It Happened One Oscar Night Eighty Years Ago
(from Sag Harbor Express Online 2/19/15)
By Danny Peary
Considering the title of Frank Capra’s classic, it seems odd that this weekend the IFC Center will be showing It Happened One Night at 11 a.m. in the morning. But no matter, it’s Oscar weekend and this 105-minute, black-and-white comedy gem captured all the major awards for 1934 on February 27, 1935 at the Biltmore Hotel in Los Angeles. So see it after breakfast even if you have to hitch a ride, as Clark Gable (who was loaned to Columbia Pictures as punishment) and Claudette Colbert do unforgettably in the film. Incidentally, Colbert, a splendid actress who is too often forgotten today, had to be persuaded to get off a train bound for New York to collect her statue. No true movie fan should have to be persuaded to see this marvelous film whenever it plays on the big screen, but let me reprint what I wrote about it thirty years ago inGuide for the Film Fanatic:
“Irresponsible heiress Claudette Colbert (as Ellie Andrews) runs away from home after her father (Walter Connolly) annuls her marriage to a no-account aviator playboy. She wants to get back to the playboy and becomes the object of a nationwide search. She ends up on a bus with boozy, hardboiled reporter Clark Gable (as Peter Warne). He says he won’t turn her in, as long as he can get an exclusive on her story–that will get him his job back at the paper that fired him. On their journey they do a lot of squabbling, but fall in love. Super Frank Capra comedy was supposed to be a minor picture but wound up as the first picture to win all five major Oscars: Best Picture (a rarity for a comedy), Best Director, Best Actor, Best Actress, and Best Adapted Screenplay (by Robert Riskin). Many critics regard it as the first screwball comedy, but the humor is surprisingly controlled. It comes naturally from the two actors, whose characters are wild only at the beginning. What makes the film so special is that it is composed ofsmall moments–Gable demonstrating hitching techniques for Colbert (who realizes a pretty leg is better than a thumb); Gable teaching Colbert how to dunk donuts properly; Gable carrying Colbert across a stream and arguing with her about the definition of a piggy back ride; the motel scene (Gable didn’t wear an undershirt, causing sales to decline nationwide) in which Colbert and Gable sleep on opposite sides of a hanging blanket–the “Walls of Jericho” will come tumbling down in the end.
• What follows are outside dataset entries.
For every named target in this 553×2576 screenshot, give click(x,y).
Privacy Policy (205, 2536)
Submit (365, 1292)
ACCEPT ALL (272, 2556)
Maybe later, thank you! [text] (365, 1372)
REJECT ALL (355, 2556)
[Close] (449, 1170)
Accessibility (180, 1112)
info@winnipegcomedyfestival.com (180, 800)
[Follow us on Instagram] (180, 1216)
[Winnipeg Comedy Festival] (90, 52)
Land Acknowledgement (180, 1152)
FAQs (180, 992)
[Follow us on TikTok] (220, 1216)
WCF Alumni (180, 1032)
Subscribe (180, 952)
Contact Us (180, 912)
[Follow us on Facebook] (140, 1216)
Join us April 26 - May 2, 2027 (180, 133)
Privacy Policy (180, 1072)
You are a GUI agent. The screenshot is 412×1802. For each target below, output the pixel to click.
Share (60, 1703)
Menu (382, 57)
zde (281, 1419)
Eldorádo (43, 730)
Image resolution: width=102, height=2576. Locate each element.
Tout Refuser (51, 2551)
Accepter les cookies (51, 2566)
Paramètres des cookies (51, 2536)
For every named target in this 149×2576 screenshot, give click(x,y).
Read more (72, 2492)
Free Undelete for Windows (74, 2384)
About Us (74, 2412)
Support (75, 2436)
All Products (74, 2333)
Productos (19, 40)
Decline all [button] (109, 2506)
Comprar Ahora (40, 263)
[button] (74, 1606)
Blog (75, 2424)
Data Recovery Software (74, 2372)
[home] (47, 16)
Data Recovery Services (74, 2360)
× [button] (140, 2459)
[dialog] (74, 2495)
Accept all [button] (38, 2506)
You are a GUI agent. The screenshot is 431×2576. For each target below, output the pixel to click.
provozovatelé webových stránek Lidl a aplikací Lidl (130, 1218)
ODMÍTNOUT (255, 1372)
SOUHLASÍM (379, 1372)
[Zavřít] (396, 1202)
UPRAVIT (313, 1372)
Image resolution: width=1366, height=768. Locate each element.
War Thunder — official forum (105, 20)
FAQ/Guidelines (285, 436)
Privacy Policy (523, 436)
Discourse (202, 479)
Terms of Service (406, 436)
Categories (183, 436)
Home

Weirdest scene has Gable pretending to be a mobster to scare off Roscoe Karns so he won’t blab about Colbert’s whereabouts–Gable actually threatens to harm his children. From Samuel Hopkins Adams’ story “Night Bus,” which provided the title. Also with Jameson Thomas (as the aviator), Alan Hale, Ward Bond.” Good news is that the IFC Center is showing a new print that was made from a digitally-restored master film copy. It was restored frame-by-frame from the original negative in 2013 of the pre-production-code film that Colbert thought back in 1934 was “the worst picture in the world”–until she took home (or to New York) her only Academy Award this week eighty years ago.